LISTING:

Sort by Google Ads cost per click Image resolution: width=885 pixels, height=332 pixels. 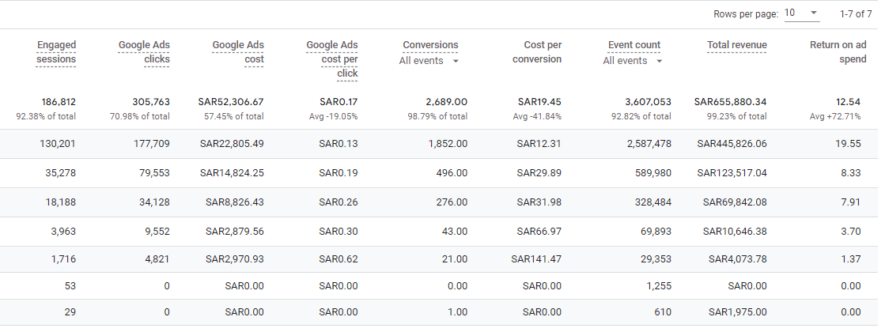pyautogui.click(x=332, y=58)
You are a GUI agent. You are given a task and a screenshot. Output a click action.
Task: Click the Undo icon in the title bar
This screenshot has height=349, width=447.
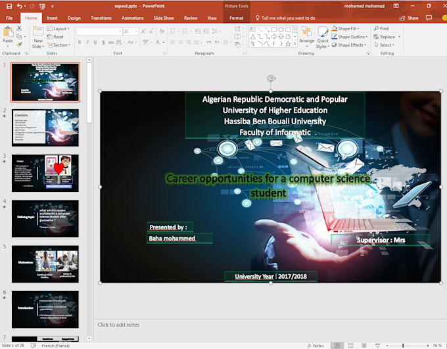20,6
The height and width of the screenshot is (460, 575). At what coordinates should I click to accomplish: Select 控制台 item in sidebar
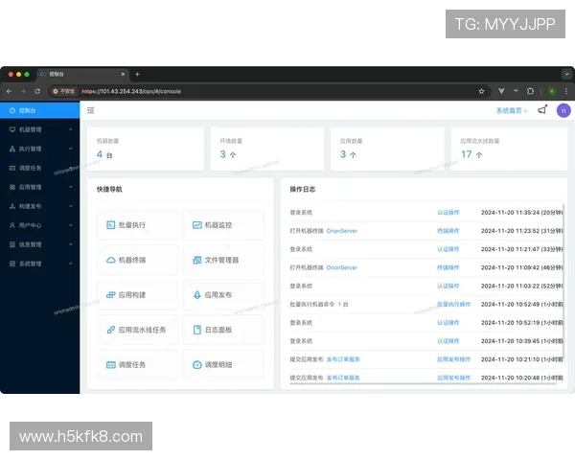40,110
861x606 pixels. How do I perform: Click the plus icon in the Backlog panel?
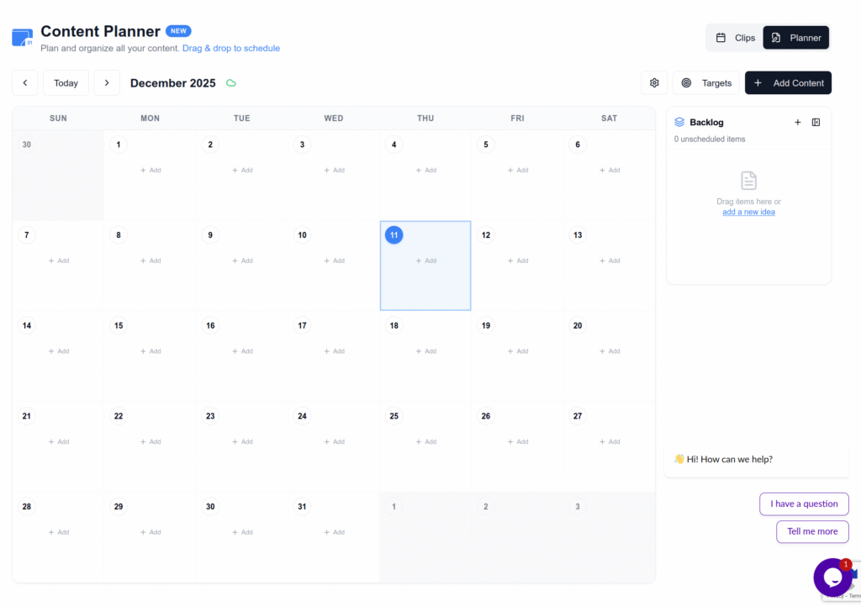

REQUIRED WORK:
Swap "plus icon" for "add button" in the lines from the one that has "The height and" through the end of the records, and write those lines out again with nothing else changed. Leave the pictures out.

SOLUTION BELOW:
The height and width of the screenshot is (460, 575). At what coordinates should I click to accomplish: Select 控制台 item in sidebar
40,110
861x606 pixels. How do I perform: Click the add button in the Backlog panel?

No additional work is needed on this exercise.